Which wordlist endpoints would be useful for you?

SimoneSimone Administrator admin

Currently, the wordlist endpoints returned by our API are limited to the base forms of words.

While it would not be feasible to enable the whole range of forms for our complete datasets, we are currently investigating some other possibilities:

• Offering a mini wordlist containing all forms of the most common words in English (extendable to other languages in the future).
• A simple ‘is this word valid?’ endpoint, which will return a positive or negative response depending on whether the word exists in the dictionary or not.

Would either of these suggestions, be useful for you?

If yes, could you provide us with a little detail on your use case, to help inform our decision if we decide to develop these ideas?

Tagged:

Comments

  • lkneebone489lkneebone489 Member
    edited April 21

    For the app I am developing (which I am entering into the comp), an "is this word valid" system would not work for me, as it would be too slow. It would also prevent users from using my app off-line. So in my case, a "word list" endpoint would be much better.

    I am sad to hear that you do not think it is feasible to have all forms of all words, as this is what I am looking for. Would it make any difference if I only require words up to 6 letters long? Also, you mentioned "all forms of the most common words". Could you please elaborate on this? (I am just wondering how many words would actually be omitted).

    I also noticed on the competition page, it states "we will work with you to help develop your app with our data" for 1st place. Would this mean that you guys could help me prepare a custom word list with all forms, etc, if I were to win ?

    Cheers.

  • SimoneSimone Administrator admin

    Hi @lkneebone489
    Thanks for your feedback, it's very useful for us.
    Let me get some colleagues to comment on the questions you asked, as they'll be able to give you more detail on those points than me!

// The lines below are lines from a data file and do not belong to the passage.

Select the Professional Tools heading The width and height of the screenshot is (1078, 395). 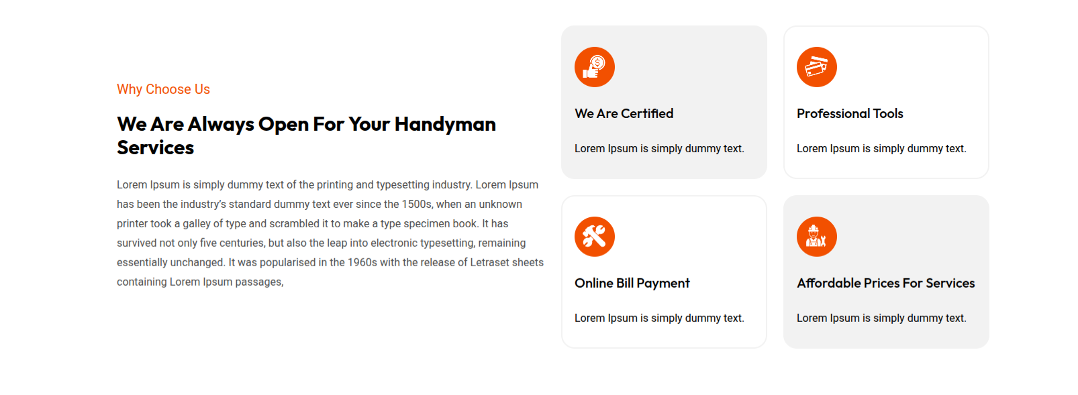(850, 114)
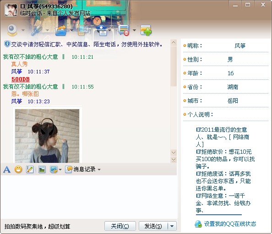Open the handwriting pencil tool
The image size is (272, 234).
(x=30, y=169)
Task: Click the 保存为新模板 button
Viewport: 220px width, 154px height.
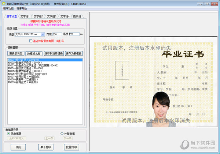Action: click(x=74, y=53)
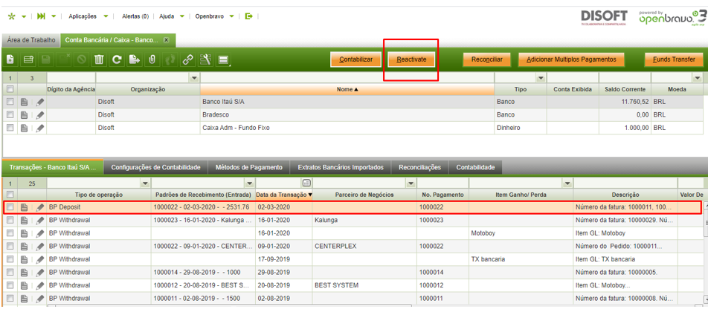Click the Data da Transação date filter field
This screenshot has height=312, width=708.
pos(278,183)
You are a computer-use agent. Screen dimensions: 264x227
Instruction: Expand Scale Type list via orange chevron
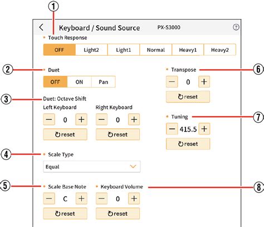pos(133,166)
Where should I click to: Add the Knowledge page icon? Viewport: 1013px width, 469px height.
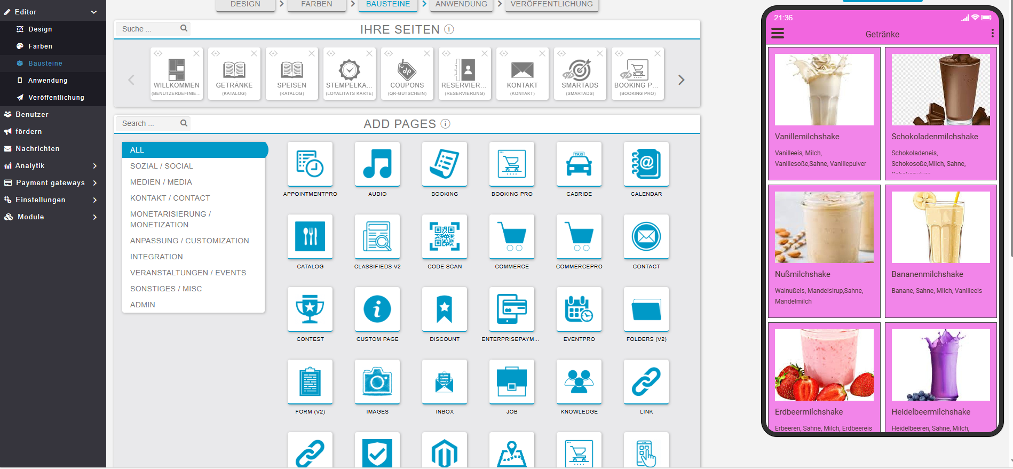click(x=579, y=381)
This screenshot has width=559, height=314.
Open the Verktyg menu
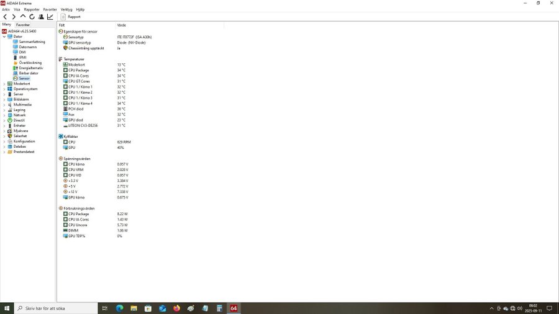pos(66,9)
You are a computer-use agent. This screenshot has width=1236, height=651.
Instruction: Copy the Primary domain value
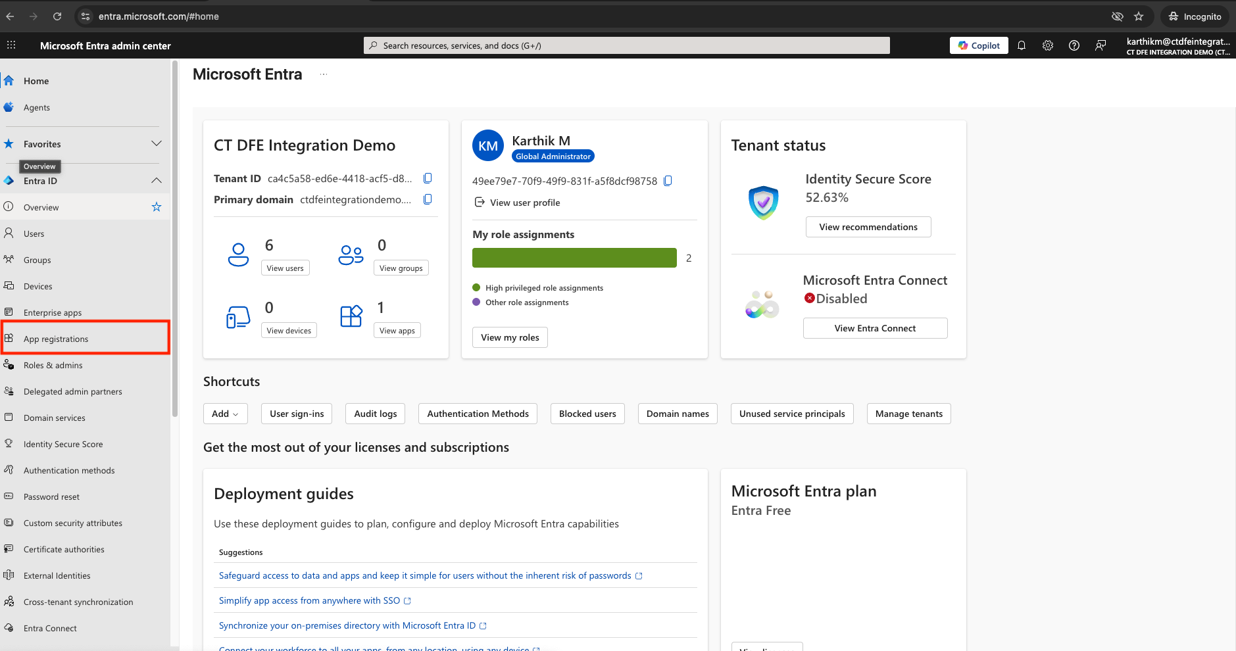428,199
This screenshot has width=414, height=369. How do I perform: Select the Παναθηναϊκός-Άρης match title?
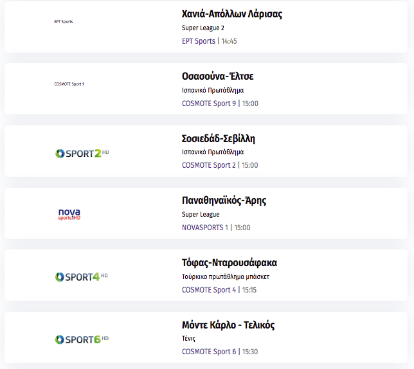[x=224, y=201]
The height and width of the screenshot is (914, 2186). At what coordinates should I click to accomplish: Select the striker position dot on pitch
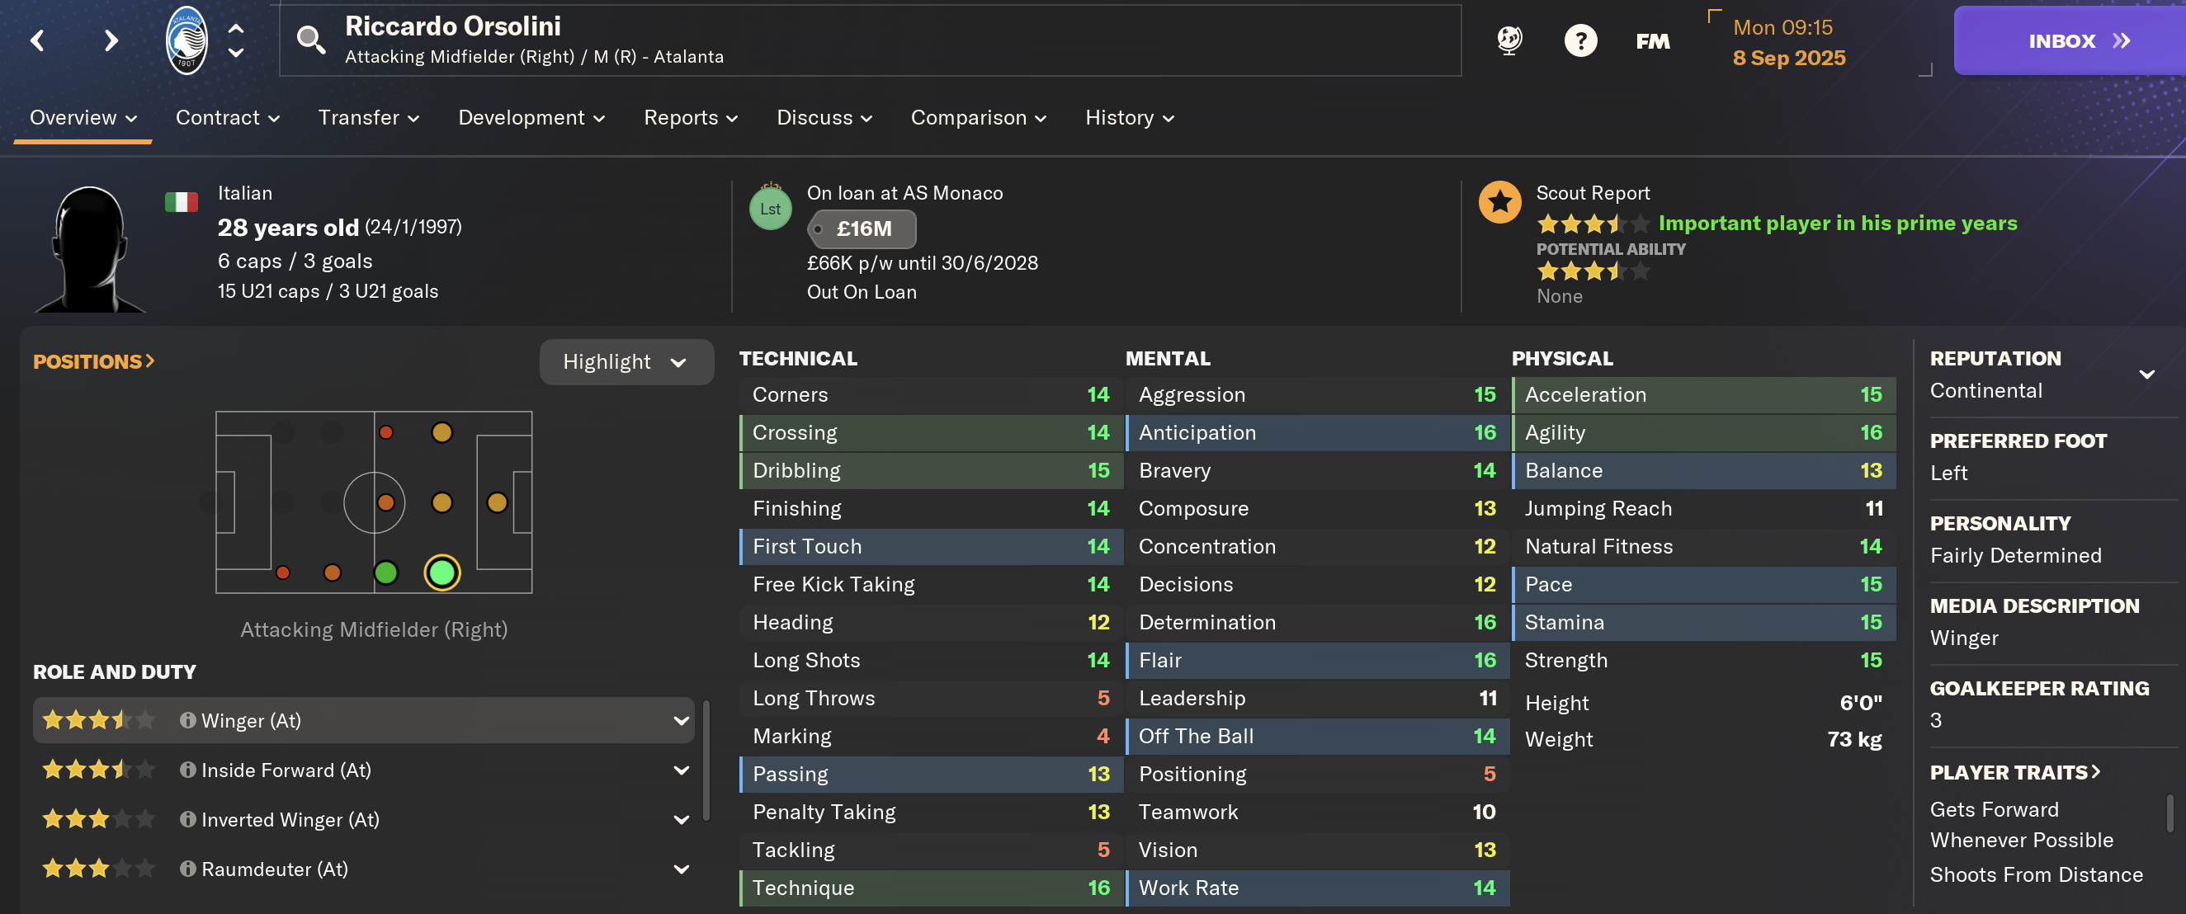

  • AmosDuveenAmosDuveen Member, Administrator, Moderator admin

    @lkneebone489,

    This idea is currently at the very earliest stages of planning; I put forward this suggestion because I know the deficiencies that you and others are experiencing from our current set-up. We are actively trying to explore options to make something useful available for free (or relatively low cost) to individuals and small organisations who aren't likely to have the financial resources to pay for our standard licensing services.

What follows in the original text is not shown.